**WHAT IS EXPECTED:**
Given the entries that follow, write out exactly the lines starting at the one containing "Screen dimensions: 832x372" and ending at the one containing "Play the OpenAI", both ends included, and only those.

**PROVIDED INFORMATION:**
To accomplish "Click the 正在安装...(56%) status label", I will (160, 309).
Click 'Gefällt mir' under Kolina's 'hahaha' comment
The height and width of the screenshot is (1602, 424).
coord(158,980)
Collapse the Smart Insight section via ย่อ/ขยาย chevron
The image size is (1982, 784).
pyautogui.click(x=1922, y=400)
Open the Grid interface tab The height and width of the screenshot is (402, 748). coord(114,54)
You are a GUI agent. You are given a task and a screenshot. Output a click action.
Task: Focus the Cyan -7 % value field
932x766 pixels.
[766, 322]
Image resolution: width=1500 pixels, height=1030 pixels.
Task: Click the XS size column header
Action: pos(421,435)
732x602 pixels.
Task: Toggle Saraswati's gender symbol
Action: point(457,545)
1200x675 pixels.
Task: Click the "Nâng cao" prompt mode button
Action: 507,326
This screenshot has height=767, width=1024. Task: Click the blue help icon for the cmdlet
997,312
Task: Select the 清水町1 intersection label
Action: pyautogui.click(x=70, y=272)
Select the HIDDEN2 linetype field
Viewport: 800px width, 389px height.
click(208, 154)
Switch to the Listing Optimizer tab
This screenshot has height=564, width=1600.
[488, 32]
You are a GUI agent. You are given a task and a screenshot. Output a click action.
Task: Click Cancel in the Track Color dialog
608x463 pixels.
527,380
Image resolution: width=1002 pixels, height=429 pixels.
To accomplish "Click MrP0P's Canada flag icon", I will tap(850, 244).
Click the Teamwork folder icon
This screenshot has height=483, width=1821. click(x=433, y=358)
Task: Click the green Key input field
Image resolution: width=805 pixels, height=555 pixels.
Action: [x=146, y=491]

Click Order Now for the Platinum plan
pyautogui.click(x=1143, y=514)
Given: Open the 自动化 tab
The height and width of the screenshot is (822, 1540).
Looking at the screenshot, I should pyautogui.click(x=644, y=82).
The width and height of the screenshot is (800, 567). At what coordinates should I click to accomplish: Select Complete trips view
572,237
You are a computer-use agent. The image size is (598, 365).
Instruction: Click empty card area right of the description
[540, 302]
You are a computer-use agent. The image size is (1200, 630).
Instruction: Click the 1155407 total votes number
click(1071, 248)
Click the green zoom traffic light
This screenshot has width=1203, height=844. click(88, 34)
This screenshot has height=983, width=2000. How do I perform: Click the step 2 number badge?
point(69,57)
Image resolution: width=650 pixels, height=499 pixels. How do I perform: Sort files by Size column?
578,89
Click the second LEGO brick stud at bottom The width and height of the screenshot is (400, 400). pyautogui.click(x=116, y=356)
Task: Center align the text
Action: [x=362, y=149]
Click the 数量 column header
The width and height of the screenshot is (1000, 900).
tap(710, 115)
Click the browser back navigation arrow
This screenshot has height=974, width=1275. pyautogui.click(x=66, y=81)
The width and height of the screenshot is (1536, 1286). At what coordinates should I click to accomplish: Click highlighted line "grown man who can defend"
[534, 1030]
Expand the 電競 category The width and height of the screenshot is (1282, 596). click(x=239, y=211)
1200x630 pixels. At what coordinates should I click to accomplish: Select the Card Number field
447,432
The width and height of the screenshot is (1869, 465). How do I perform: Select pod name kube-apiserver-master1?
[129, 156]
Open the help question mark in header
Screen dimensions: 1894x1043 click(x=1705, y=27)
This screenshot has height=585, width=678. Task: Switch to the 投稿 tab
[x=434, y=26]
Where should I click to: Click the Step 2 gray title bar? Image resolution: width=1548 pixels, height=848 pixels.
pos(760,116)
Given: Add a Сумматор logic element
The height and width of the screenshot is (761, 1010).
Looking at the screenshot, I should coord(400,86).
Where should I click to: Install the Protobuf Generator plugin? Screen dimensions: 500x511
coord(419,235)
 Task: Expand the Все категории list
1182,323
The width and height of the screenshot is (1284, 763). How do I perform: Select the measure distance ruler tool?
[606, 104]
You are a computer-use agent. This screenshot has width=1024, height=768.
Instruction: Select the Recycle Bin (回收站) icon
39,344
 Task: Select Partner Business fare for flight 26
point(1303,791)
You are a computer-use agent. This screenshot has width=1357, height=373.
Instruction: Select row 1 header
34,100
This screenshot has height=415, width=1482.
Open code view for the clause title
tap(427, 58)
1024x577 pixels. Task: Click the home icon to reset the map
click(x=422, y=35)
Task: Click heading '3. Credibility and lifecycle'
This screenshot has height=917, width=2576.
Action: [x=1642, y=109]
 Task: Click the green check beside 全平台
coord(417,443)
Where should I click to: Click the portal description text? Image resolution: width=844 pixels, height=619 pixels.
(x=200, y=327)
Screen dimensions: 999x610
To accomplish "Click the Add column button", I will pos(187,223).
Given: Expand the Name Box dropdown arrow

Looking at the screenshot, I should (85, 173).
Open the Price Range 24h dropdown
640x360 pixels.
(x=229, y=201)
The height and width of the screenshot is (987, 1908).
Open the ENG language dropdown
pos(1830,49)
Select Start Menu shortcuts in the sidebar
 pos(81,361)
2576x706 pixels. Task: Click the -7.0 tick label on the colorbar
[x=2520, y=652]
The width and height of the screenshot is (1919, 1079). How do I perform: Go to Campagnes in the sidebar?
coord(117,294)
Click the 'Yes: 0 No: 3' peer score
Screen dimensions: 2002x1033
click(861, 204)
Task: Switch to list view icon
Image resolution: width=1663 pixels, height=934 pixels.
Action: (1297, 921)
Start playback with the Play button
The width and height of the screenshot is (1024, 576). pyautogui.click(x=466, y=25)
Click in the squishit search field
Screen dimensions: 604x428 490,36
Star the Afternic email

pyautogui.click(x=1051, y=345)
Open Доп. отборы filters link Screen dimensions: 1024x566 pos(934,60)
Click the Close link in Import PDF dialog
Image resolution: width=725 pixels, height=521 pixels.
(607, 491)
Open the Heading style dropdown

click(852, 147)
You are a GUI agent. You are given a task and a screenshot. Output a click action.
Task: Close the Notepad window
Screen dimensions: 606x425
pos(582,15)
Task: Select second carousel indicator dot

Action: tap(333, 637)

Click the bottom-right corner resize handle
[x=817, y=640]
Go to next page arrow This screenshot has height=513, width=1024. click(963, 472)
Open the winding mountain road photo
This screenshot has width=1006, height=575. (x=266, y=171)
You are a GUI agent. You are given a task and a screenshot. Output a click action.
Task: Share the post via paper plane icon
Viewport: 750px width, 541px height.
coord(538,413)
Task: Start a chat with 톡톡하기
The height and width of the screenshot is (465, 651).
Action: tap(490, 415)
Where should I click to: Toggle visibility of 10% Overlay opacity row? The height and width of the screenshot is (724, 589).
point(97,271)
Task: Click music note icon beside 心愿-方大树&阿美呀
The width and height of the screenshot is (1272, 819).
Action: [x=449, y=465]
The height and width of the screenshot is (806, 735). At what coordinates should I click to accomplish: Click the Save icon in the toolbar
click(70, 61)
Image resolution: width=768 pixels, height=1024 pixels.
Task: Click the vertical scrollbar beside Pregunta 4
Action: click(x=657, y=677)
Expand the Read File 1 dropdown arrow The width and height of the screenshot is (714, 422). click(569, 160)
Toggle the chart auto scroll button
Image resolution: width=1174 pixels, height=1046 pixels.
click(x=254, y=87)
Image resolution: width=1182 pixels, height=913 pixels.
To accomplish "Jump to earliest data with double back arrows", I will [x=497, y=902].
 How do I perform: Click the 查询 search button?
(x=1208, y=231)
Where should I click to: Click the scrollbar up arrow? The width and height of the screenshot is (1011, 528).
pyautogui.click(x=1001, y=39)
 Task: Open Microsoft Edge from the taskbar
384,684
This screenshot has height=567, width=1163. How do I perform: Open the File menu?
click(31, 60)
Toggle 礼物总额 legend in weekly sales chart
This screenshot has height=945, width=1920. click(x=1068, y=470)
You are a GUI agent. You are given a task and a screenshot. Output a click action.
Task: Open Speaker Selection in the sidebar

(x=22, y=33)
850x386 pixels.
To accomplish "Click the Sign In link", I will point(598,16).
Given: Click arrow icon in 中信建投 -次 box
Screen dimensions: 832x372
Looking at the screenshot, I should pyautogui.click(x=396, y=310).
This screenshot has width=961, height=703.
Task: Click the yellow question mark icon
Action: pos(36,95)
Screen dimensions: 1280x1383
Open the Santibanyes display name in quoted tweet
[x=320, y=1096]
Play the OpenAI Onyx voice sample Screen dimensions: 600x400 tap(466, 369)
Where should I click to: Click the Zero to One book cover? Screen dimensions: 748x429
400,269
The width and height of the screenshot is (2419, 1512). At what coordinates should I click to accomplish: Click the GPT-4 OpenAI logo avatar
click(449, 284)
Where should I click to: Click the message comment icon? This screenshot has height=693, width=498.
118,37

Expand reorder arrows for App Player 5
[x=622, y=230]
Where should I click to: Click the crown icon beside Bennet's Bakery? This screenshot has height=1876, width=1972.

**WRITTEN ANSWER:**
Screen dimensions: 832x372
Looking at the screenshot, I should pyautogui.click(x=396, y=310).
This screenshot has width=961, height=703.
Task: Click the yellow question mark icon
Action: pos(36,95)
Screen dimensions: 1280x1383
Open the Santibanyes display name in quoted tweet
[x=320, y=1096]
Play the OpenAI Onyx voice sample Screen dimensions: 600x400 tap(466, 369)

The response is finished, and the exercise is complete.